Short task> Offset each coordinate in the answers by adding 94, and rewrite the lines with the requests included, starting at the line that contains "1512x800 pixels." and ending at the end of the data. Leave the pictures out.

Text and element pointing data
•••••

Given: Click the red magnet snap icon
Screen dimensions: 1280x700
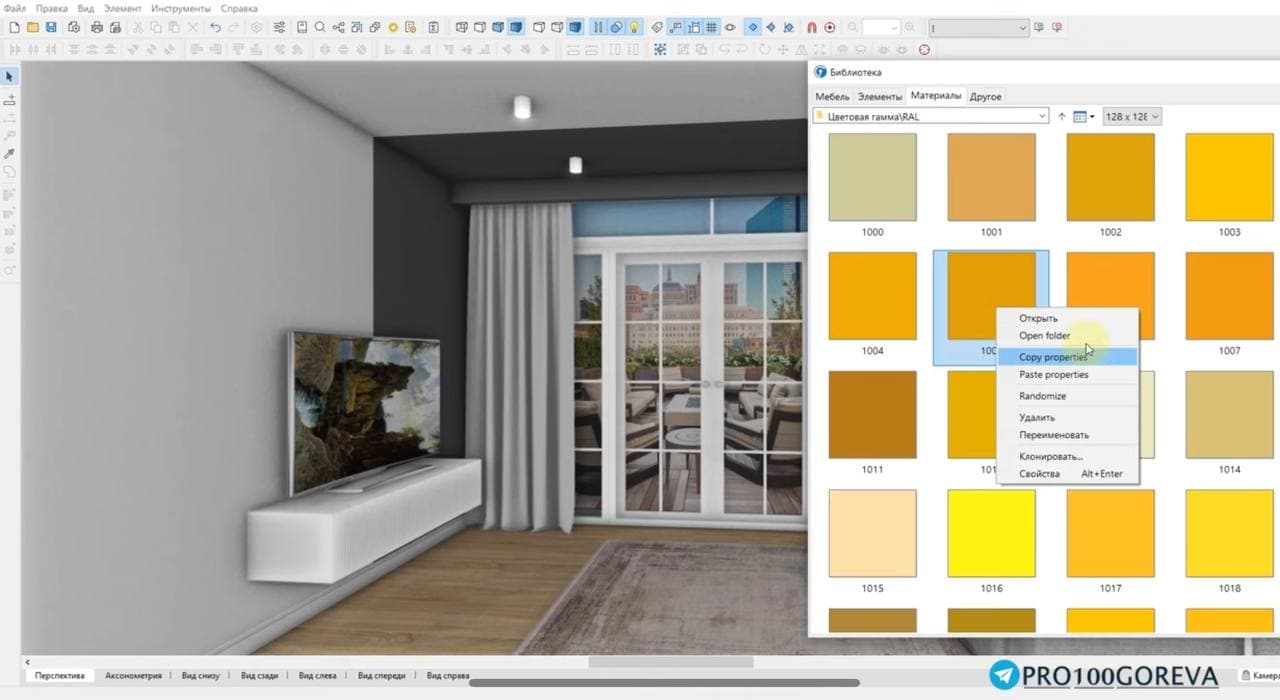Looking at the screenshot, I should [811, 27].
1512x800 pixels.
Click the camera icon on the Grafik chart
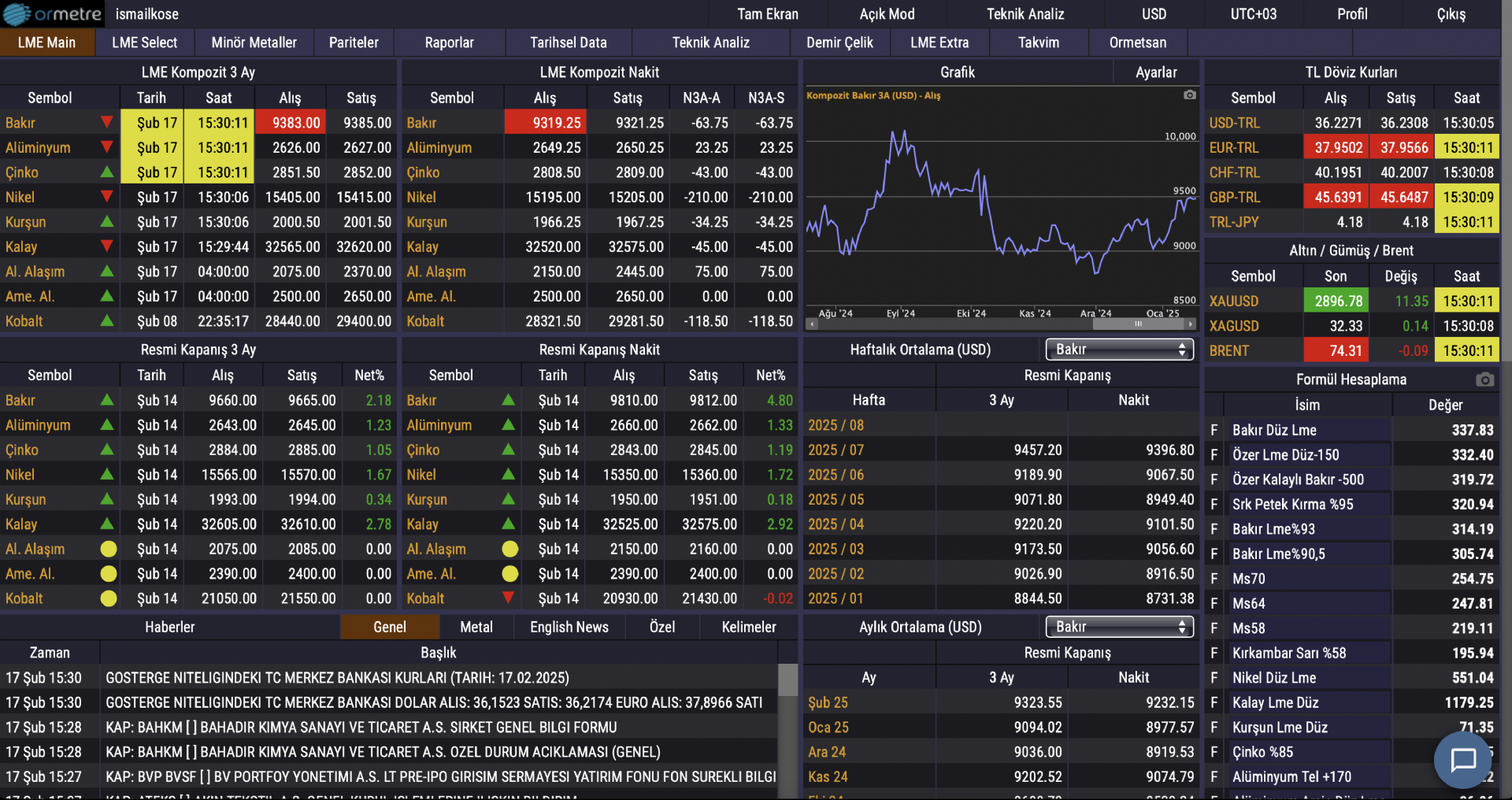(x=1189, y=95)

•••••

Full solution>
1512x800 pixels.
Click the camera icon on the Grafik chart
(x=1283, y=189)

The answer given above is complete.